Mushroom Records signed The Expression to a recording deal during 1982 and the band set about working on their debut album. The band's first single was "With Closed Eyes", which entered the Australian charts in March 1983 and peaked at No. 27 nationally (No. 18 in Melbourne). The video, produced by Paul Goldman, first aired on Countdown in March 1983. The video is described as being 'worthy of some of the great Hollywood epics in terms of its cinematic scope and emotional resonance.'

The band's debut self-titled album, The Expression, recorded in Sydney and mixed in New York City, was produced by Charles Fisher (Radio Birdman, Hoodoo Gurus, Moving Pictures) was released in late 1983 and reached No. 55 on the album charts. The album was also released in the United States by A&M Records, with a different cover and slightly different track listing. A further two singles were released from the album, "Decisions", and, "Total Eclipse", both of which did not chart into the top 50. During this period drummer Steve Hopes had been replaced by Guy Slingerland (ex-Eurogliders), and soon after the live line-up of the band splintered, leaving the future of The Expression up in the air.

Haran and Dowling opted to continue to work under The Expression banner, and recruited several English based session players, including drummer Gary Burke and bassist Steve Greetham, to record material for a second album. Which was recorded in London at the Abbey Road Studios and produced by Ben Rogan (Sade) and Wally Brill. In March 1984 a new single "Present Communication" was released but failed to chart. A period of almost fifteen months elapsed before the next single from The Expression saw the light of day. "Small Brave Land" was released in July 1985 and was quickly followed by The Expression's second album Conscience, but neither managed to secure a new audience or even retain the band's previous fan base to any great degree. Haran and Dowling recruited a new stage line-up, Bill Heckenberg (drums), Tim Lumsdaine (bass) but by late 1985 the ever-evolving contemporary music scene had left The Expression behind, and soon thereafter the band called it a day.
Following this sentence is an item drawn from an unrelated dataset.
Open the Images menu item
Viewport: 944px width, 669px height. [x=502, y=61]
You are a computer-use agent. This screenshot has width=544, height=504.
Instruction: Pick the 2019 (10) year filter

In 2006, The Expression's two original albums were digitally remastered and released on CD by independent record label, What It Is Records, which was established by the band's former bass player, Stephen Manassah. The re-released version of Conscience included three additional tracks from the 1984 London recordings. That was followed in 2007 by an album, Rare & Un-Released, a compilation of previously unreleased live/demo material, with a bonus DVD which featured all five of the band's music videos, including "With Closed Eyes". The albums were distributed in the United States and Europe by Almacantar Records.

==Members==
- Gary Burke – drums (1984)
- Neville Dowling – keyboards, vocals (1981–1985)
- Steve Greetham – bass guitar (1984)
- Tom Haran – vocals, guitar (1981–1985)
- Bill Heckenberg – drums (1985)
- Steve Hopes – drums (1981–1983)
- Chris Jarret – guitar (1984)
- Tim Lumsdaine – bass guitar (1985)
- Stephen Manassah – bass guitar (1981–1983)
- Guy Slingerland – drums (1983)
- Andrew Wong-Yen – guitar (1981–1983)
- Vinnie Zumo – guitar (1984)
- Steve Layton – keyboards (1981)*****Al Basch drums 1981

==Discography==
===Albums===

| Year | Album details | Chart peak positions |
AUS
| 1983 | The Expression Released: 1983; Label: Mushroom Records (L38005); A&M (4975); Format: Vinyl; | 55 |
| 1985 | Conscience Released: April 1985; Label: Mushroom (L38260); Format: Vinyl; |  |
| 2007 | Rare & Un-Released Released: 2007; Label: What It Is Records/ Almacantar (AR-4241); Format: CD; |  |

===Singles===

Year: Single; Album; Peak chart position
AUS
1983: "With Closed Eyes"; The Expression; 27
"Decisions": 91
"Total Eclipse": 65
1984: "Present Communication"; -
1985: "Small Brave Land"; Conscience; -

==Awards and nominations==
===Countdown Music Awards===
Countdown was an Australian pop music TV series on national broadcaster ABC-TV from 1974–1987, it presented music awards from 1979–1987, initially in conjunction with magazine TV Week. The TV Week / Countdown Awards were a combination of popular-voted and peer-voted awards.